*Problem details:* Copy every line in the records below that contains the word "Focus".

*Dataset entries:*

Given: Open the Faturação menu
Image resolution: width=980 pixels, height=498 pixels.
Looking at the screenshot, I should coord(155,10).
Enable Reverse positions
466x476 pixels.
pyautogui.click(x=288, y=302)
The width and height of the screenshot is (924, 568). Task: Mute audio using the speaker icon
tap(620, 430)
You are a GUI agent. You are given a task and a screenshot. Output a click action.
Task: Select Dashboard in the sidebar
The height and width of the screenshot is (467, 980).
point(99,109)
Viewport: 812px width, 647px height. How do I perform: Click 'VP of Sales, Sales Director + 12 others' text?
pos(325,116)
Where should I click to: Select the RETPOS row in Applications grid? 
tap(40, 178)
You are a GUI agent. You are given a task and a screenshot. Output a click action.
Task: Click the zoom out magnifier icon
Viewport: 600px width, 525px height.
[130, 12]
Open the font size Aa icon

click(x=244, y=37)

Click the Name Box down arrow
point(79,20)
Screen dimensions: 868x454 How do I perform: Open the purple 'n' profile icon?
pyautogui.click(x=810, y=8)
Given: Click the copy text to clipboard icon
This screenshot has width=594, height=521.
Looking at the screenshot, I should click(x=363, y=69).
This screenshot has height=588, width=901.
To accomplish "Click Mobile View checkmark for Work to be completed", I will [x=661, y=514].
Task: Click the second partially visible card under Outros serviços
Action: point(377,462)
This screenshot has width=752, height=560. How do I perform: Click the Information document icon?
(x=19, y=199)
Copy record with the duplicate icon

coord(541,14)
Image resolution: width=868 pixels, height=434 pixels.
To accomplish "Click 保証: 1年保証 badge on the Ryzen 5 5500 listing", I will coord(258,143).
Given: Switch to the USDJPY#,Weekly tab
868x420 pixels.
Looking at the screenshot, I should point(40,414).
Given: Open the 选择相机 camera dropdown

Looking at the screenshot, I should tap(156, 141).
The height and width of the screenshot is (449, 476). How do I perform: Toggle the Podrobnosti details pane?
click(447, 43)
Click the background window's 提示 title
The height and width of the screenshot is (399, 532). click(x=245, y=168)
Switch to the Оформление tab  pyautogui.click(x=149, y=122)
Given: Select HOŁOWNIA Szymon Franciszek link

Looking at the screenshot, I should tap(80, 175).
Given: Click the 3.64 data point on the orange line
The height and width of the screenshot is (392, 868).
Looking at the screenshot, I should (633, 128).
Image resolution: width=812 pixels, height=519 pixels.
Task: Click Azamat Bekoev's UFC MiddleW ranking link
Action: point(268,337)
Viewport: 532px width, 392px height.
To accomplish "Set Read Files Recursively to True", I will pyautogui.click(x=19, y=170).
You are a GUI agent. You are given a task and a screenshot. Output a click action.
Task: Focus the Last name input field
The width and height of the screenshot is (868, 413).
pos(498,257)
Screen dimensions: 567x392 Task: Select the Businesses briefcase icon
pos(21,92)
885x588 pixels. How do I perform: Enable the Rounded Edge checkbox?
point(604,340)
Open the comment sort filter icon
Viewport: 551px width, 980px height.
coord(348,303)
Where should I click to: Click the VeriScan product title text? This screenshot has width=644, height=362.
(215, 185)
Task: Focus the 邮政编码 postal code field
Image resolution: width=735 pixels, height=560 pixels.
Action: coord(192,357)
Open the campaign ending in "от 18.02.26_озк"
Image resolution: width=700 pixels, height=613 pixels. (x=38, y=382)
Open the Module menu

*Response to this exercise:*
Task: Focus the Last name input field
Task: Focus the 邮政编码 postal code field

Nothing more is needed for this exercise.